## Work request:
The reply needs the lines from the one containing "Task: Toggle the 商圏 switch on" through the end of the material, each repeated exactly, and no pictures.

++++ Task material ++++

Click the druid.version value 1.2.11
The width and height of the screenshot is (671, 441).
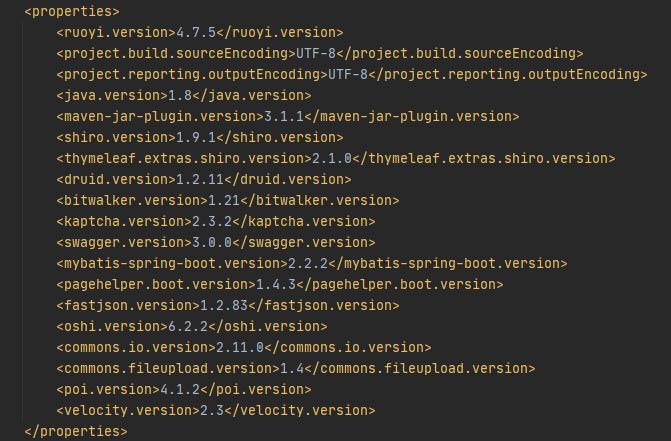[200, 179]
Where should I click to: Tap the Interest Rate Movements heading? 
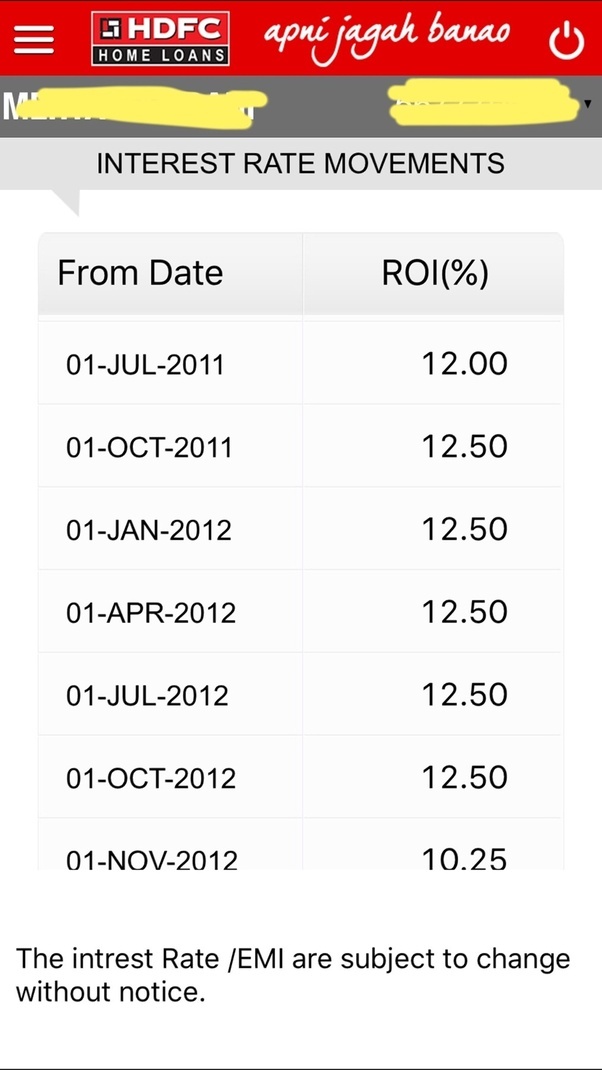[300, 164]
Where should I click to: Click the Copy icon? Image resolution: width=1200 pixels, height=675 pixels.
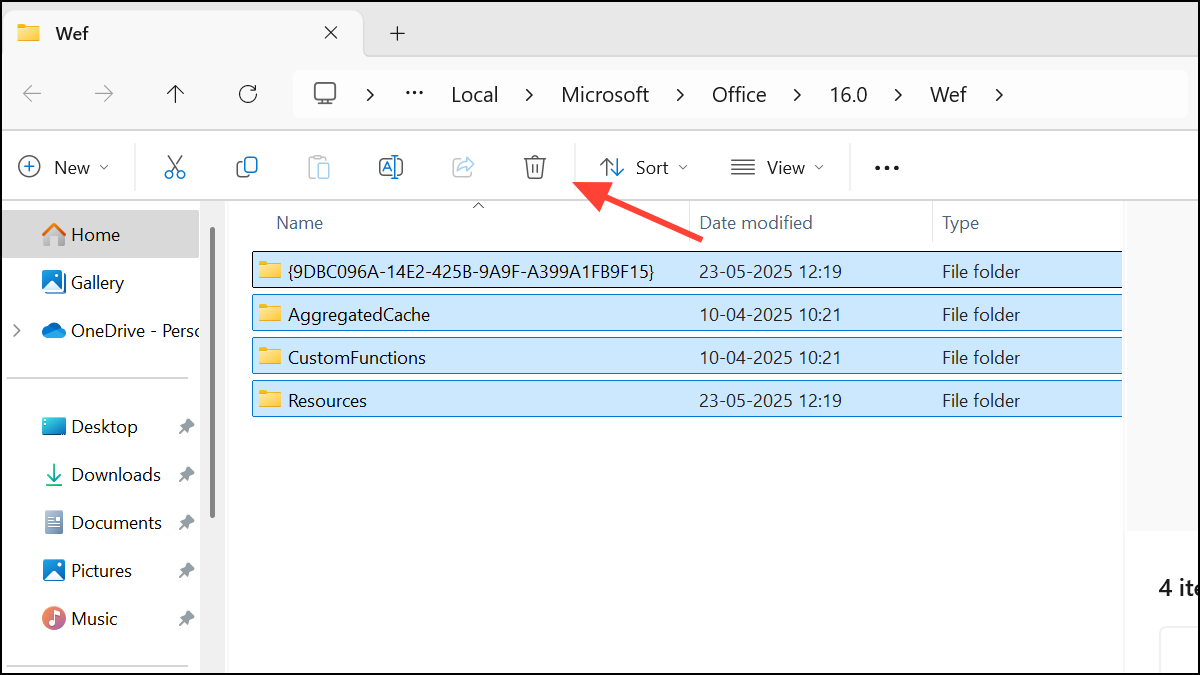click(x=247, y=167)
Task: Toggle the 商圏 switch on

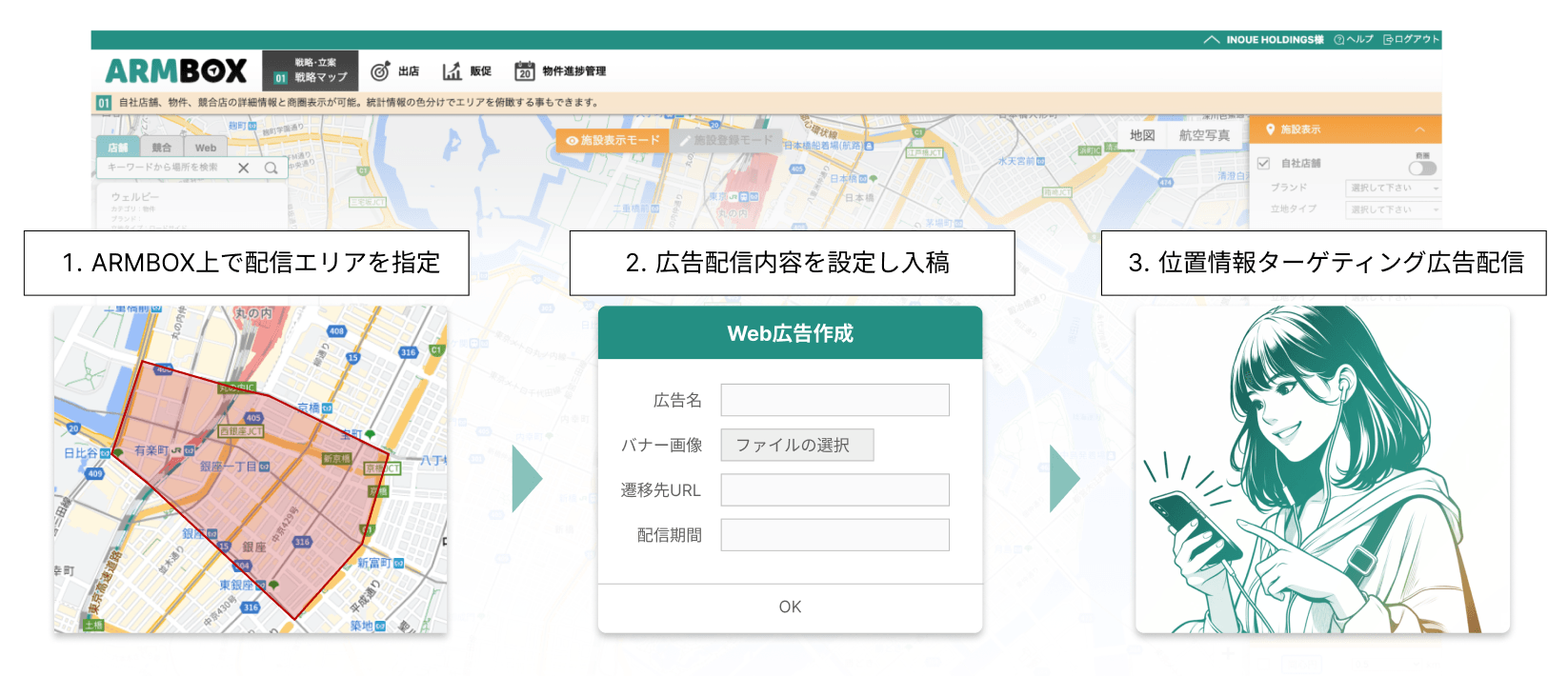Action: (x=1421, y=169)
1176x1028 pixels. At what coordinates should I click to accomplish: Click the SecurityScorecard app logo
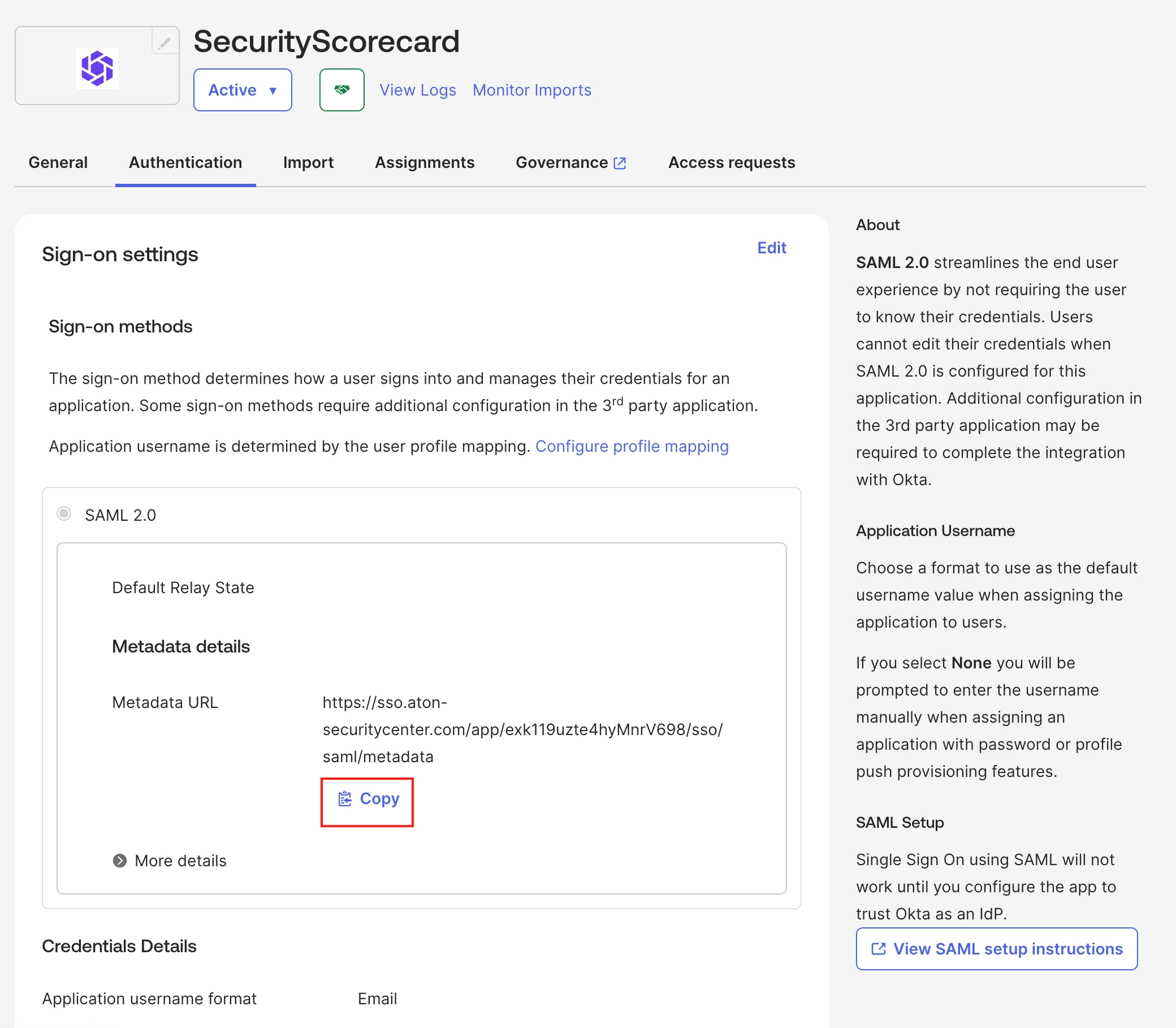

++++

## Solution:
Task: Toggle the 商圏 switch on

Action: (x=1421, y=169)
1176x1028 pixels. At what coordinates should I click to accomplish: Click the SecurityScorecard app logo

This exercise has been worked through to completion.